Arahan Latihan -> Menurut teks tentang pemikiran Stephen Hawking, dengan siapa Hawking menulis makalah A Smooth Exit from Eternal Inflation? Tolong jawab dalam satu kalimat.

Teks yang Disediakan ->
-=-=-=-=-
ANALISIS SAINS ISLAM ATAS PEMIKIRAN STEPHEN HAWKING DALAM A SMOOTH EXIT FROM ETERNAL INFLATION



 

Oleh : Ahmad Sastra

 

Stephen Hawking, fisikawan paling berpengaruh pada abad ke-21, menutup karier intelektualnya dengan sebuah makalah bersama Thomas Hertog berjudul A Smooth Exit from Eternal Inflation (2018). Karya ini sekaligus menjadi “pesan kosmologis terakhir” Hawking kepada dunia ilmiah, terutama kritiknya terhadap model multiverse dan usaha menyusun kerangka teoritis yang masih menyisakan daya prediktif.

 

Dalam makalah tersebut, Hawking berpendapat bahwa model inflasi abadi (eternal inflation) yang populernya melahirkan gagasan multiverse tak terhingga—mengarah pada ketidakpastian epistemik yang serius: teori menjadi tak dapat diuji dan akhirnya kehilangan status ilmiahnya.
-=-=-=-=-
Cuplikan Data ->
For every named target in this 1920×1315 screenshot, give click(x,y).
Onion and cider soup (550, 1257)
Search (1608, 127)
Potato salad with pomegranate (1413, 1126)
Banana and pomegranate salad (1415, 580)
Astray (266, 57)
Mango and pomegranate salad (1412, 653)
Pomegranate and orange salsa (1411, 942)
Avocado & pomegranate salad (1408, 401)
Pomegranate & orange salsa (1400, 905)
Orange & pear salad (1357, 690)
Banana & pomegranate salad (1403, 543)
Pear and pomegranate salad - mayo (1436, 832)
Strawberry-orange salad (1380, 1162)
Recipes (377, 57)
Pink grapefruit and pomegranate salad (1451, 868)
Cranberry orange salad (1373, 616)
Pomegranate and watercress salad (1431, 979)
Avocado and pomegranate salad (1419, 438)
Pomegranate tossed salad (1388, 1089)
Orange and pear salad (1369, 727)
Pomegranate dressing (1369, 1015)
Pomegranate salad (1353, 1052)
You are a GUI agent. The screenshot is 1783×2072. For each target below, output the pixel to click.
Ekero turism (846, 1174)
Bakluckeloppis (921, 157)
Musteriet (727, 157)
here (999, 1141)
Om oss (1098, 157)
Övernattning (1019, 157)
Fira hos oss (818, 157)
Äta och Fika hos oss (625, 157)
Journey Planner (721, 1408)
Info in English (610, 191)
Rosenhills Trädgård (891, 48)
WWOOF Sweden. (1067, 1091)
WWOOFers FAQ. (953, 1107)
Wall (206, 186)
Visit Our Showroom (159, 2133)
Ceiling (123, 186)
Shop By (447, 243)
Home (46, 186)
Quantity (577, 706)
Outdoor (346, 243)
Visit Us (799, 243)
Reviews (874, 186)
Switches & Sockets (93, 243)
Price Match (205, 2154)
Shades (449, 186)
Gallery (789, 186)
-=-=-=-=-
Hasil Latihan -> Hawking menulis makalah itu bersama Thomas Hertog.